We also need to deepen our ecosystem. The more complete and sophisticated our financial services offering becomes, the stronger our competitive position will be.

So, should we be concerned? Yes — in the sense that we must remain vigilant and proactive. But I believe Mauritius can remain ahead provided we continue to adapt, strengthen our infrastructure, improve efficiency, and position ourselves strategically.

Competition is not a threat if it pushes us to improve. The real risk would be complacency.

Looking ahead, what are the top strategic priorities?

The first priority is to recognise that the environment is evolving very fast. We are no longer operating in the same context as ten or even five years ago. There is a clear shift taking place globally — in regulation, in technology, in geopolitics, and in client expectations.

So, the first priority is adaptability.

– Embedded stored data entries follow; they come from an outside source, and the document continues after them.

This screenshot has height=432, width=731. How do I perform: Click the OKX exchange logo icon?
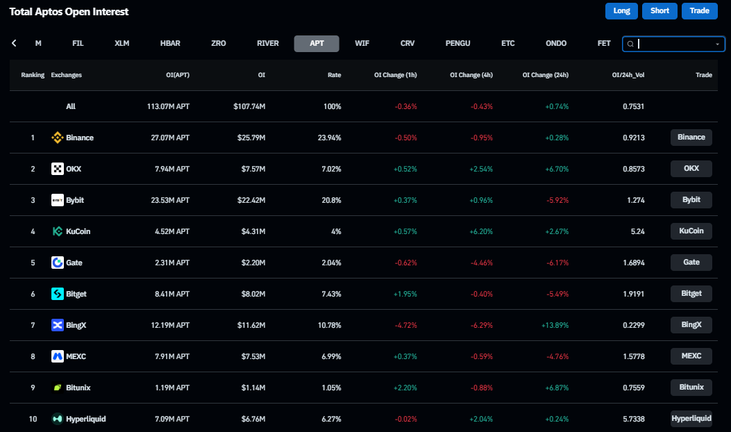58,169
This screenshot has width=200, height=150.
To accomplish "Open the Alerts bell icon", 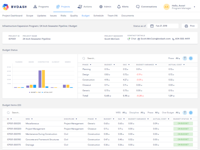I will [119, 7].
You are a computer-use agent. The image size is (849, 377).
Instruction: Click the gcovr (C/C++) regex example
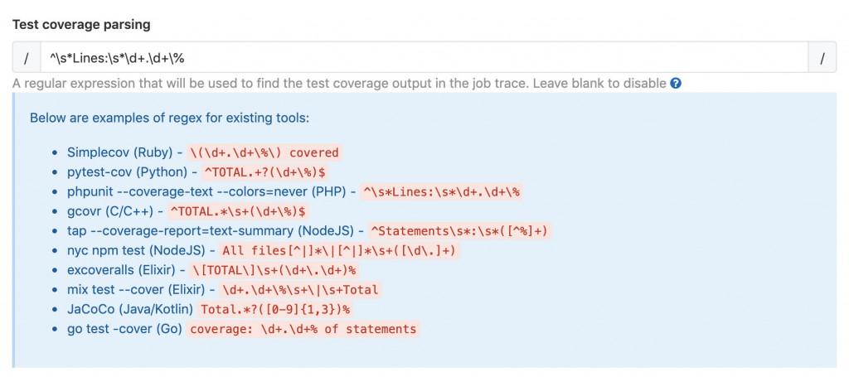238,211
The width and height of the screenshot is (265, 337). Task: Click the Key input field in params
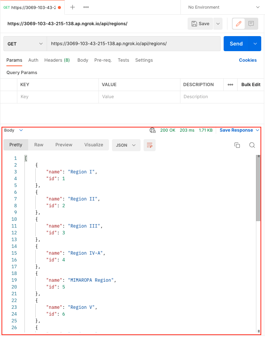[x=58, y=97]
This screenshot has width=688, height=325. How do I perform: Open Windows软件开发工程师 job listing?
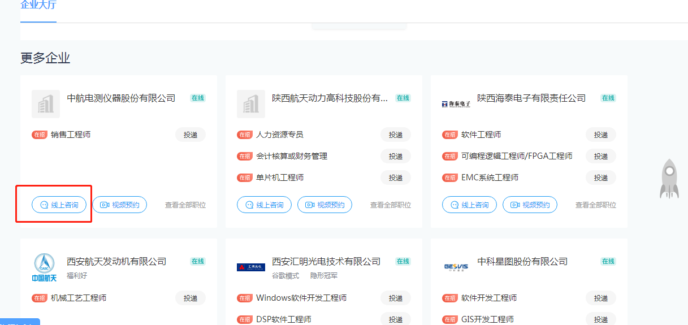[301, 298]
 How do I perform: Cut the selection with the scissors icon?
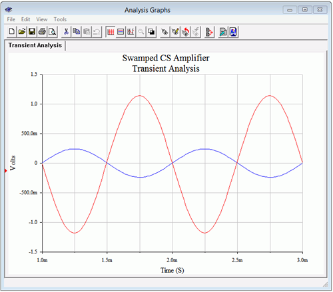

Both the institutions that promote Mauritius — such as the Economic Development Board — and the regulators — the Bank of Mauritius and the Financial Services Commission — must remain aware of these shifts. When the environment changes, new opportunities emerge, but only if we are prepared to respond.

Secondly, we must develop new products and frameworks. For example, digital assets and crypto-related activities are part of the evolving financial landscape. We need a stable and well-thought-out strategy in that area. Not speculation, but structured and credible frameworks. If we want to attract innovation, we must provide regulatory clarity and stability.

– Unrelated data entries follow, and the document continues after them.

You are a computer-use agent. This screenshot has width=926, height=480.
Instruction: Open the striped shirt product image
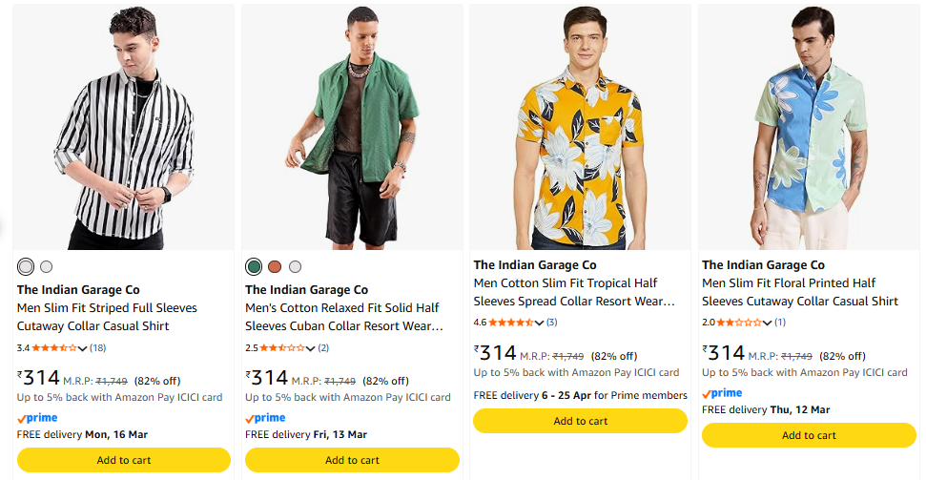pos(124,128)
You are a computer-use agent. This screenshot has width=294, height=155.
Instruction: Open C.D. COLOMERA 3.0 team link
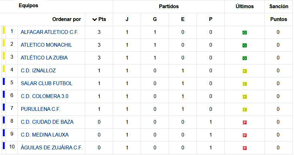45,96
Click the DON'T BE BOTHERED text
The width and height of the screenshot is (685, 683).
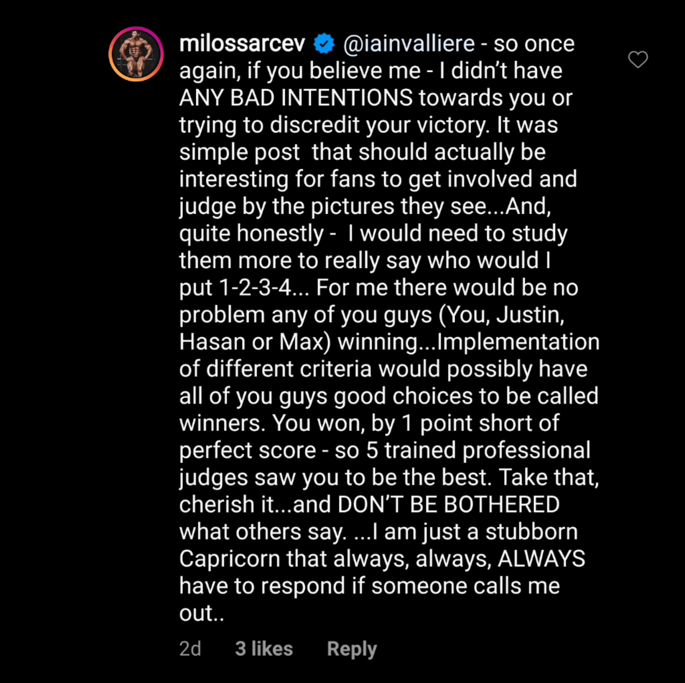[x=449, y=504]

Another priority is strengthening our family office and private wealth offerings. We already have certain licensing structures, but we should assess whether they are competitive enough. If we can attract family offices to operate from Mauritius, the entire ecosystem benefits — legal services, asset management, banking, compliance and advisory.

We also need to deepen the overall ecosystem. That means encouraging more specialised players to establish themselves in Mauritius — whether in private banking, asset management, capital markets or advisory. The more complete the ecosystem, the more attractive the jurisdiction becomes.

Security and stability must also remain central. A financial centre cannot prosper without a secure and predictable environment. That is fundamental.

And finally, coordination is key. Strategic development should not happen in isolation. Regulators, policymakers and the private sector must align their objectives. Reforms must be coherent and forward-looking.

If we focus on these areas consistently, Mauritius can strengthen its long-term resilience and competitiveness.

Finally, when people think of Andersen, what should they remember?

I would like them to remember the ‘Andersen Way.’ For those of us who worked in the original Andersen organisation, that phrase means something very specific. It refers to a culture — a culture of technical excellence, discipline, integrity and professionalism.

In the past, Andersen was one of the largest accounting organisations in the world. When I left, we were 650 people with 35 partners in one office alone. At that time, even among the so-called “Big Six,” Andersen stood out for its standards and internal culture. The strength of Andersen was never only its size. It was the way things were done. There was a very strong emphasis on technical quality, on doing the right thing, on professional rigour. That culture created trust.

After the collapse following Enron, the brand disappeared for a time. But when 23 partners bought back the name and relaunched it, the objective was not simply to revive a brand. It was to revive that culture. Today, Andersen does not do audits. We focus on tax, advisory, consulting and related services. But the underlying philosophy remains the same — high standards, strong governance, and long-term thinking.

So, when people think of Andersen, I would like them to remember professionalism, credibility and the Andersen Way — not just a name, but a culture that values integrity and excellence above all else.